A former journalist and Pulitzer finalist, S.C. Gwynne, A&S '77 (MA), has written seven nonfiction books on subjects as disparate as football, banking, and the Civil War. His latest compelling foray looks into airships, particularly one with a huge psychic payload.
His Majesty's Airship: The Life and Tragic Death of the World's Largest Flying Machine begins in medias res as our hero, Christopher Birdwood Thomson, Britain's secretary of state for air, joins the passengers and crew of the craft for its debut voyage, a 5,000-mile journey from England to India in October 1930.
A talented linguist, veteran of five wars, expert traveler, accomplished politico, and suave raconteur, Thomson has a personality as big as his 6-foot-5-inch frame. The presence and promise of R101, the airship that he has nurtured to fruition, are even bigger. Larger by volume than the Titanic, the doomed dirigible emerges from the countryside and the page like a "giant silver fish," Gwynne writes.
The hydrogen-filled behemoth could reach its destination in just four days, far speedier than the still-in-its-infancy commercial airplane and the lumbering but elegant ocean liner, and it could do it in style, decked out in all the trompe l'oeil Art Deco trimmings, with lighter materials like aluminum and balsa wood called upon to suggest marble and oak.

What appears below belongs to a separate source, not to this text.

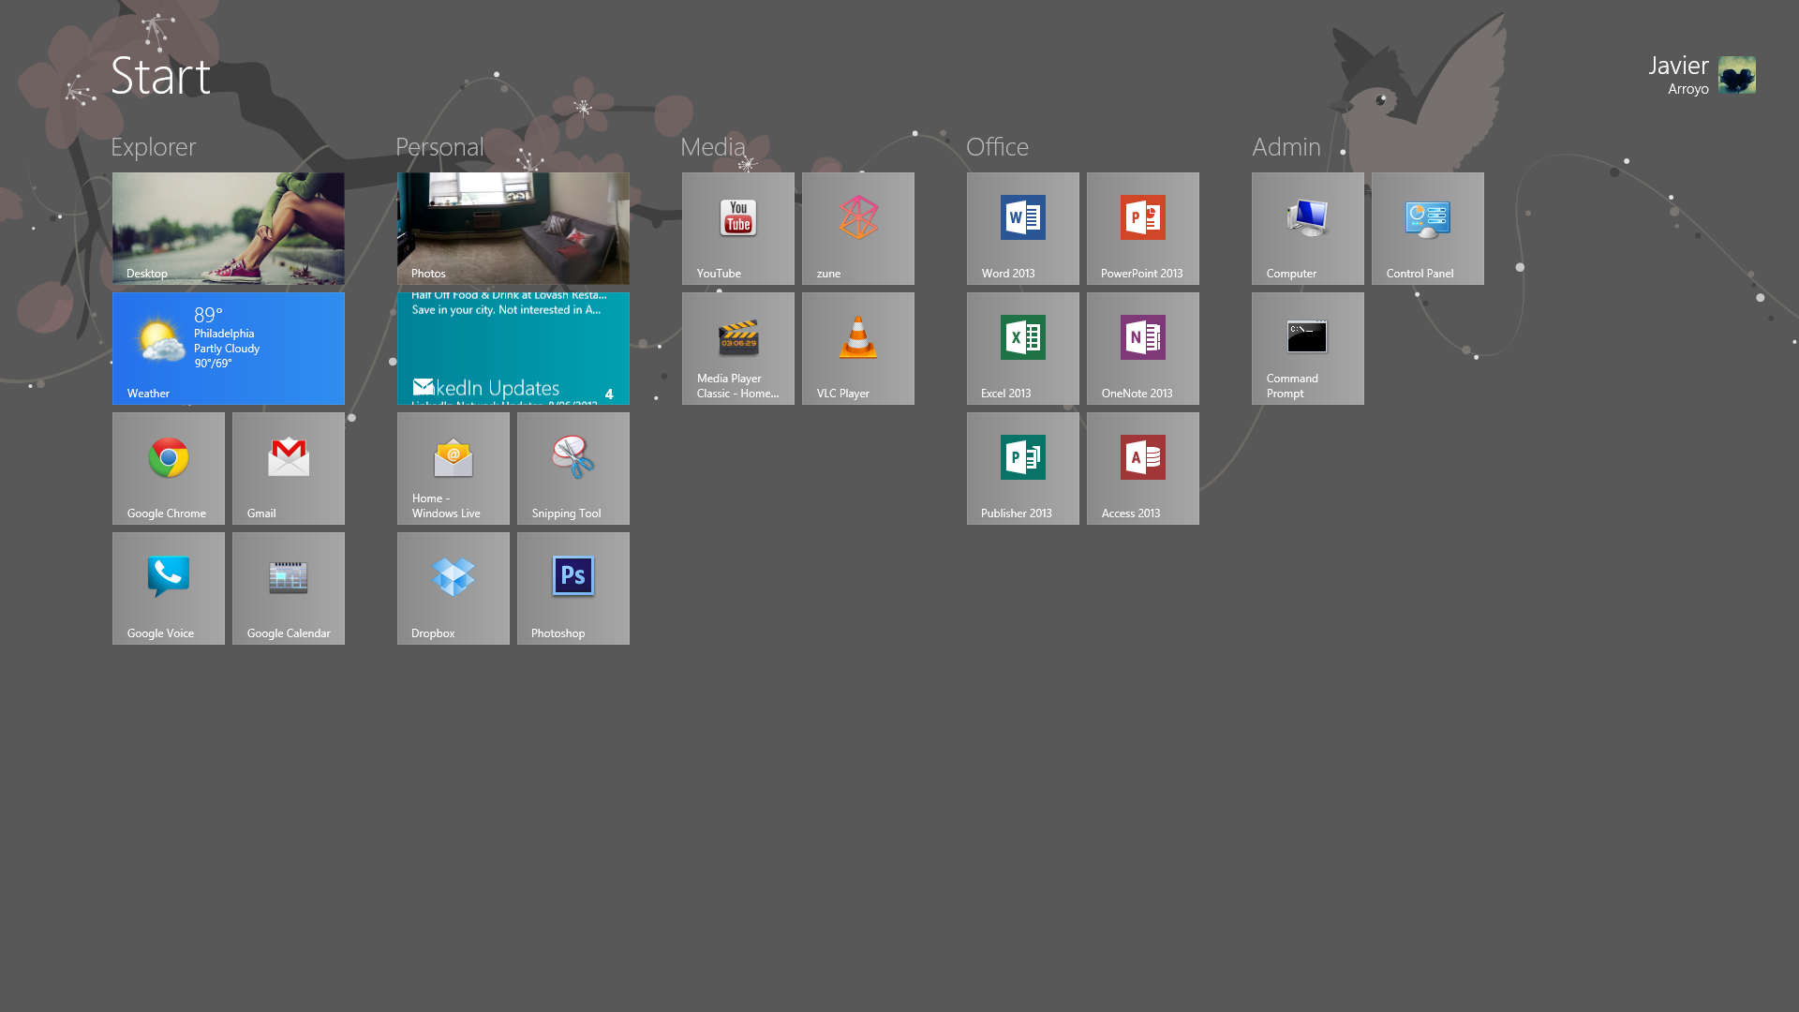The height and width of the screenshot is (1012, 1799).
Task: Click the Javier Arroyo account name
Action: [1679, 75]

Gwynne toggles between novelistic dramatizations of the passage of that fateful night and drier segments detailing the technical specifications and history of airships, as well as the backstory and building of R101. Periodically, a new character is introduced and fleshed out, including members of the inaugural crew and, notably, Thomson's longtime paramour, Marthe Bibesco, a married Romanian princess.
Their romance pales in comparison to the larger one at hand, though: the love of empire, of travel, of technology that defined the Victorians. "Something about the airship tugged at national heartstrings," Gwynne writes near the end. "Something about its colossal size and ambitions."